1.1. — L’arbitro unico nominato dal Presidente dell’Ordine dei Commercialisti della Provincia di Reggio Emilia, dopo aver regolato lo svolgimento del giudizio con rinvio alla disciplina dettata dal codice di procedura civile, assegnò alle
parti i termini per il deposito di memorie e liquidò l’anticipo dovuto per le spese
della procedura, ponendolo a carico dell’attrice.
Non avendo quest’ultima provveduto al versamento dell’anticipo entro il termine all’uopo fissato, l’arbitro, con ordinanza del 10 marzo 2012, dichiarò la cessazione del procedimento arbitrale.
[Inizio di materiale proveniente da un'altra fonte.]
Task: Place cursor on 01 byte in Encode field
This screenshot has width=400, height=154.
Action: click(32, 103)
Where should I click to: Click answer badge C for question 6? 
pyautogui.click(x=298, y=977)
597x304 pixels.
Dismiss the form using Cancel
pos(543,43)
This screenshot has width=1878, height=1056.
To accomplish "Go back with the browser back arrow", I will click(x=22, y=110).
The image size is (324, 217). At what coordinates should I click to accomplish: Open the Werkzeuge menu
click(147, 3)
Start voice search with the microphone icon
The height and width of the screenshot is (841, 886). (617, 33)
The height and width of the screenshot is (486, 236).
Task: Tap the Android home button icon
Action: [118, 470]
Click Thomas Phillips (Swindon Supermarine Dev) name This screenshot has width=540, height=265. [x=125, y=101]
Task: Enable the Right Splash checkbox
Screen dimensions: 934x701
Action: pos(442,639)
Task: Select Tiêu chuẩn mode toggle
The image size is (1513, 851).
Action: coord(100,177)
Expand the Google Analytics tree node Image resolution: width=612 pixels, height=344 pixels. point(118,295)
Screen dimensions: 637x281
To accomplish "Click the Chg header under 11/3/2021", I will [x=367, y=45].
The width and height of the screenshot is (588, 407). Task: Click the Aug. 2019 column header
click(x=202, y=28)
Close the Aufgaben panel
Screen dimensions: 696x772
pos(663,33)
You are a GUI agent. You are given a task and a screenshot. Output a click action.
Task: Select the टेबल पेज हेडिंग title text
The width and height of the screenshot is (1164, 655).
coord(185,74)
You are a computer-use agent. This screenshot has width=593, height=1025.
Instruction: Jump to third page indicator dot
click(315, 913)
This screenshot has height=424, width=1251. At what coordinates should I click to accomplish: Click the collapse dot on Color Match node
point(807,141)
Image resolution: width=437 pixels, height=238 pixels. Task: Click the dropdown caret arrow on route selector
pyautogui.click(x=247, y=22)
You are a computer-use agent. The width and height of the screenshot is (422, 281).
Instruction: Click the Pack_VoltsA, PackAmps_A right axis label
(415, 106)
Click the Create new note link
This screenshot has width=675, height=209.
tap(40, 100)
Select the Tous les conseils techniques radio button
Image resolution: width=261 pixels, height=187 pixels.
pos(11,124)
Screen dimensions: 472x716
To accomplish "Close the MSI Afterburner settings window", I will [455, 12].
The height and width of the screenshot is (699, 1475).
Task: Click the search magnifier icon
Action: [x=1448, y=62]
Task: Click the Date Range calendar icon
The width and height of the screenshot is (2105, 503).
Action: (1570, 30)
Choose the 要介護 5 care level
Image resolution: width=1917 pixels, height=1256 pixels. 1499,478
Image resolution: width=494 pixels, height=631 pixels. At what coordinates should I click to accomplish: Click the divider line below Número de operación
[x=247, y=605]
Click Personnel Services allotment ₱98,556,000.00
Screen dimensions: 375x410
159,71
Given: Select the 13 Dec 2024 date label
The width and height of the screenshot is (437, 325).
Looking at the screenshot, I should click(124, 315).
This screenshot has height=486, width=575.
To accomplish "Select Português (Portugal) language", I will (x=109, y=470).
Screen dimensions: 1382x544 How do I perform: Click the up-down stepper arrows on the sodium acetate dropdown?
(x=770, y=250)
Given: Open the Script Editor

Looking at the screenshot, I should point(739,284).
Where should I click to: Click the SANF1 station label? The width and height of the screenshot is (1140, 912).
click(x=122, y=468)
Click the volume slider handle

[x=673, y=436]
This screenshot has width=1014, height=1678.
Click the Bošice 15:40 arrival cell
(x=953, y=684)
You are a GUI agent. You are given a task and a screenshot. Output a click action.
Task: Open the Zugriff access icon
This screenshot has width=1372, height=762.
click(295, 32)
1.2. — Con successiva ordinanza del 3 aprile 2012, il medesimo arbitro
provvide alla rettifica del precedente provvedimento, fissando, ai sensi dell’art.
816-septies cod. proc. civ., un nuovo termine per il versamento dell’anticipo ad
opera delle altre parti.
Avendo la B Holding contestato la legittimità della rettifica, con atto del 15
aprile 2012 l’arbitro dichiarò di rinunciare all’incarico.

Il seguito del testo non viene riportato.